In this section I review the impact of my work and list the open questions and challenges for model discovery.
Despite the massive progress in the last few years, model discover of (partial) differential equations is still a field in its infancy. At the start of this thesis in early 2019, both the sparse regression approach for PDEs and PINNs were novel; to our knowledge, no one had attempted to perform model discovery on noisy experimental data. Considering the experiments on synthetic data that would have been a futile attempt - they all showed model discovery required densely sampled datasets with very little noise (<10%, but more often <2% noise). With this we set out to construct methods able to handle noisy and sparse datasets originating from experiments. The line of work we have developed with DeepMoD makes large strides towards this goal. In each paper we show that our methods are able to handle >50% noise and work with an order of magnitude less data than classical methods on increasingly challenging (synthetic) datasets such as the Kuramoto-Shivashinsky equation. DeepMoD also recovered the underlying equation when applied to data generated by simple experiments, validating our approach.
A second, more implicit goal was to create accessible methods. Complex methods are less likely to be adapted than simple ones, and if the goal is to make model discovery a valuable addition to scientists’ toolboxes, complexity should be strongly limited. Ideally, scientists without a background in numerical methods should be able to understand and apply our methods. Deep learning is an ideal vehicle for this, as many scientists these days have at least a basic understanding. Automatic differentiation, the key but complex mechanism at the core of DL, is often abstracted away to frameworks such as Pytorch, making it possible to construct powerful approaches without in-depth numerical knowledge. This leads to the peculiar situation where a neural network-based approach is regarded as more accesible than splines. Indeed, our work shows that an integrated combination of simple features (a basic MLP, a simple Lasso and a constraint) can easily and strongly outperform much more complex traditional approaches - a testament to the power of differentiable programming.
Our work also carries strong implications for future work and for model discovery as a field. First and foremost, it shows that the limiting factor is the accuracy of the features, implying that accurately modelling and denoising data is just as important as the sparse regression. Perhaps paradoxically then, significant progress can be made by focussing on data-driven modelling. In all cases, neural networks (especially PINNs) should feature prominently; the benefits of automatic differentiation and excellent inter- and extrapolation only become more pronounced in high-dimensional data. That is not to say that non-DL-based approaches should be neglected. A main thread in our work has been to show how ‘classical’ methods such as sparse and Bayesian regression can be integrated in DL approaches, and most progress can be made by synthesizing these approaches. The Bayesian regression and model selection literature is especially rich, and combining DL-based modelling with these methods should prove fruitful.

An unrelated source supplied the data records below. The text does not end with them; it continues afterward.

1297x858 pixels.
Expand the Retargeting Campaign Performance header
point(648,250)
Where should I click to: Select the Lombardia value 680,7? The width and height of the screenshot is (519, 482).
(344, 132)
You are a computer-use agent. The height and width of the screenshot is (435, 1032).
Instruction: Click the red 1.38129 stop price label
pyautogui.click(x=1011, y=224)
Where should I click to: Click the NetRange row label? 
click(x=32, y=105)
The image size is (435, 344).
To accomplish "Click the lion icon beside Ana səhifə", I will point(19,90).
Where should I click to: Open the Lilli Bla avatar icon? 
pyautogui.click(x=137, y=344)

Taken together, our work strongly establishes the argument for physics-constrained, neural network-based surrogates for model discovery of PDEs on experimental data.
Model discovery is a young and exciting field, and as with all young fields, many limitations, challenges and questions remain. As such I list these in no particular order below - I’ve mentioned some of them before, others might have occured to you while reading this thesis and a few of them are of a more philosophical nature.

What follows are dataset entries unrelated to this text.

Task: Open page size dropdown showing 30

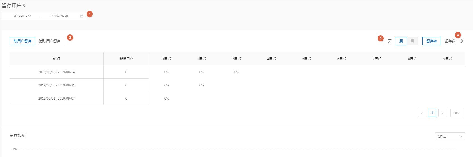Action: tap(456, 113)
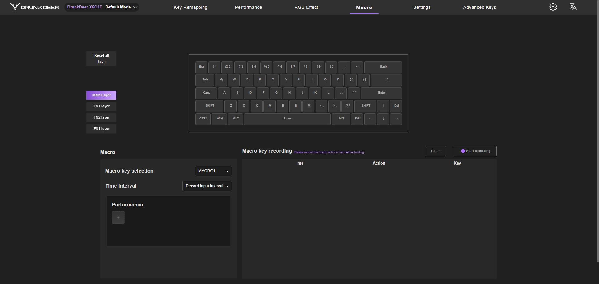Switch to the Main Layer
The width and height of the screenshot is (599, 284).
pyautogui.click(x=101, y=95)
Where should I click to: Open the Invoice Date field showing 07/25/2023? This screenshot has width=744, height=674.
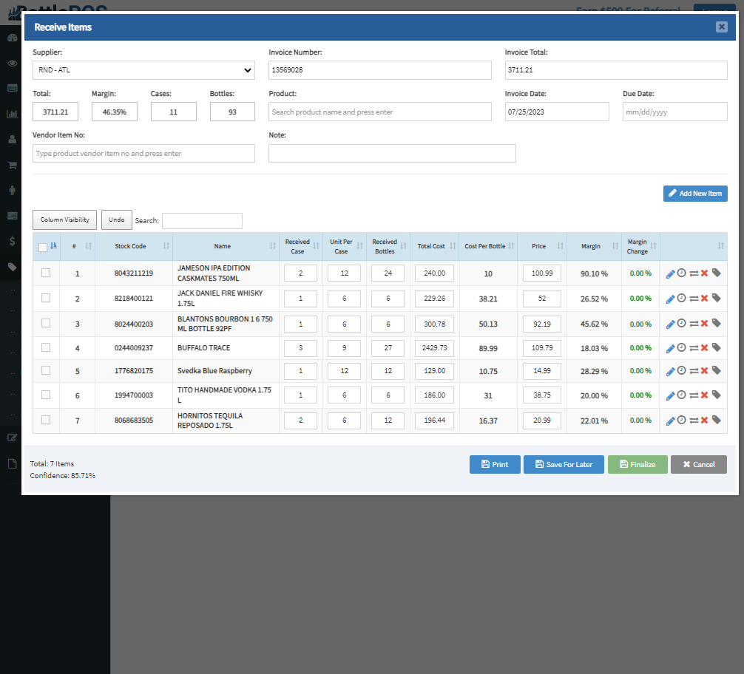556,112
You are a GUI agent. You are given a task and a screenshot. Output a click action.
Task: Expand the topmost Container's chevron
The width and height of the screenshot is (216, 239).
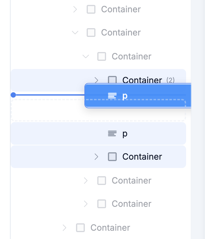(x=75, y=9)
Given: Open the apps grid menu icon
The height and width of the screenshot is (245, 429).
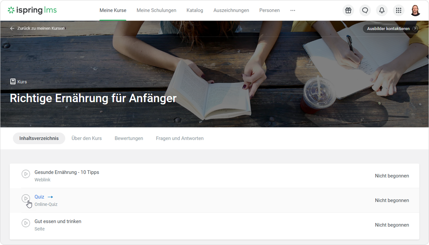Looking at the screenshot, I should pos(399,10).
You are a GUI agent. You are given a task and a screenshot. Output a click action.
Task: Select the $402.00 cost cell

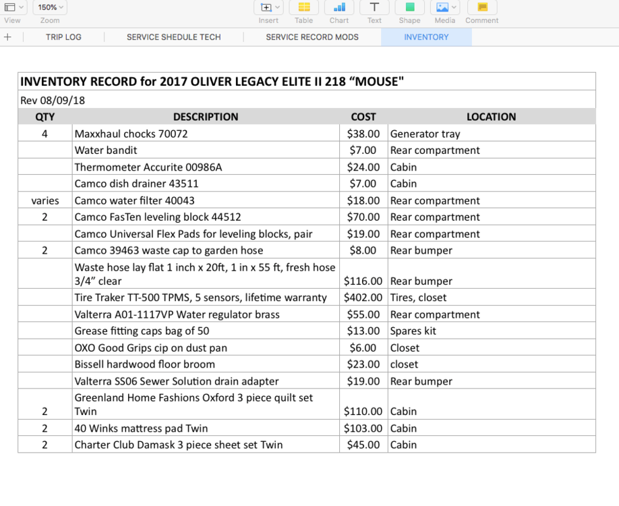pyautogui.click(x=363, y=298)
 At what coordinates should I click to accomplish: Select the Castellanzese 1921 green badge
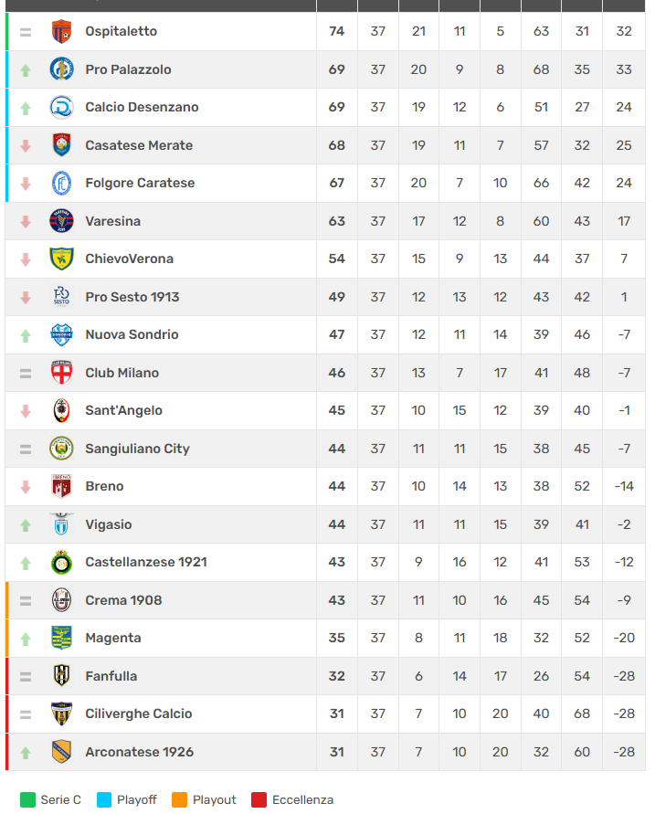[61, 562]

Perhaps the single biggest barrier to apply model discovery on novel, experimental data is the lack of methods able to handle data with spatially and temporally varying coefficient fields. Initial work (Rudy et al. 2018; Chen and Lin 2021) has focussed on leveraging group sparsity, but so far this approach works only for a single varying dimension - sufficient for temporal dependence, but not for spatial dependence (2D at least). Scaling this approach to spatio-temporal dependence yields a compressed sensing problem: every sample becomes a separate regression problem (\(n=1\)) with many features (\(p \gg n\)). An alternative approach would be to extend on DeepMoD, and use a neural network to model the field. This implicitly encodes a smoothness bias into the fields and initial results have been promising. However, to perform actual model discovery would require some criterion for deciding when a field can be considered inactive.

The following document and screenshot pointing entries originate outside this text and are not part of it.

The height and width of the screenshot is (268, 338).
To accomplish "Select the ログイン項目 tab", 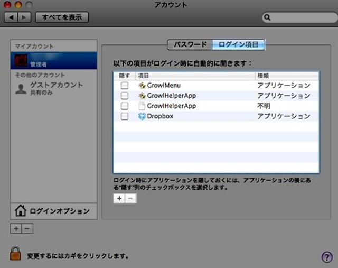I will (x=238, y=44).
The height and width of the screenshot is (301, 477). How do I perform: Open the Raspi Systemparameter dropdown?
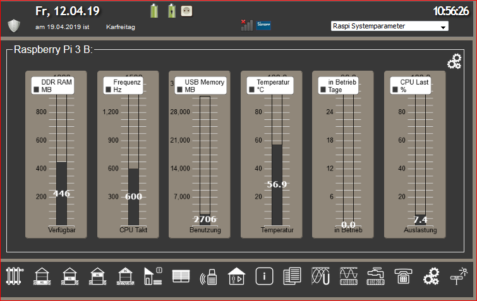[389, 27]
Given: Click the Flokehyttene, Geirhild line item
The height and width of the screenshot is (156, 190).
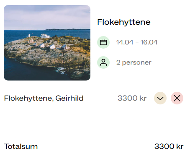Looking at the screenshot, I should [44, 98].
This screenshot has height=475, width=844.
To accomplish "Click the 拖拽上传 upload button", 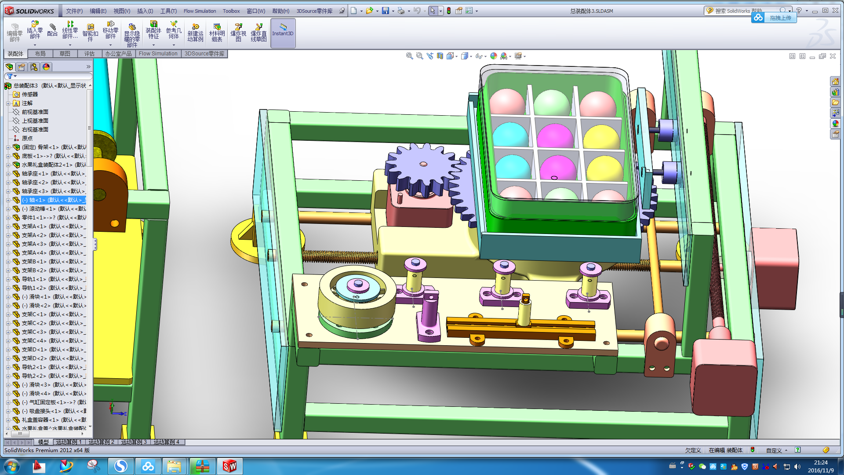I will tap(780, 18).
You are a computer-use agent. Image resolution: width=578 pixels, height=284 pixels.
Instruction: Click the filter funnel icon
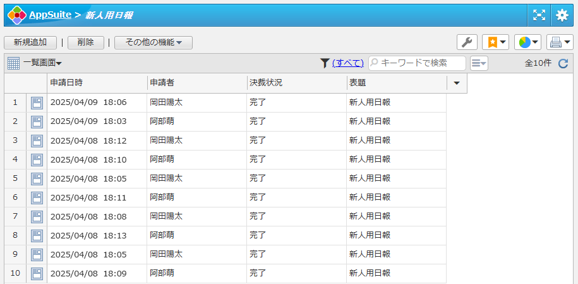click(x=325, y=63)
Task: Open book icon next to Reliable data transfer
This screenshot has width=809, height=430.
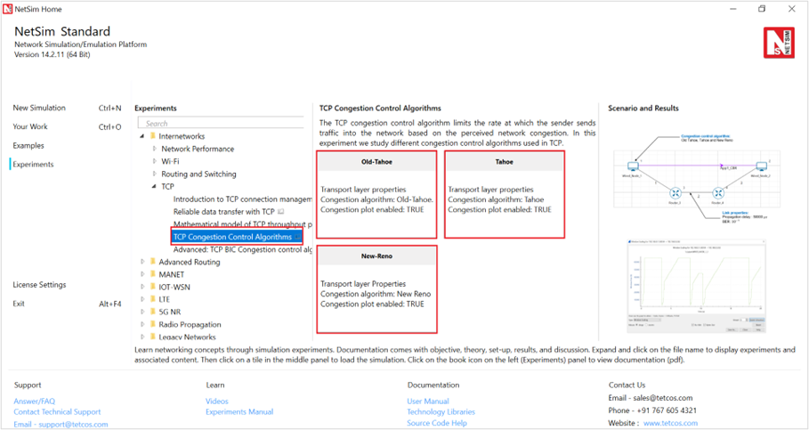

Contrarily, perhaps one of the biggest opportunities for model discovery would be the synthesis of data from multiple sources. Rarely does a single experiment tell the whole story: we need multiple experiments to capture all of a systems dynamics. Initial work using group sparsity (Silva et al. 2019; Tod, Both, and Kusters 2021) only scratches the surface of what is possible. How can data from multiple experiments with different length and time scales be integrated? Initial work on combining timescales (Champion, Brunton, and Kutz 2019) on ODEs is promising, but has not been expanded to PDEs, nor to (multiple) lengthscales. Even more interesting would be to combine data from different experimental setups and instruments, also known as multimodal fusion.
Related to the data synthesis challenge is that of sampling, active learning and experimental design. Sampling has been studied in-depth from the perspective of signal reconstruction (Brunton et al. 2013), but not from the viewpoint of model discovery - a subtly different problem. Is there an optimal sampling strategy for model discovery, and if so, what would it be? Having more knowledge about this could form the basis for an active learning approach, where the model itself suggests where to sample to optimize model discovery. The most ambitious form of this would be experiment design, with an agent suggesting novel experiments designed to aid model discovery.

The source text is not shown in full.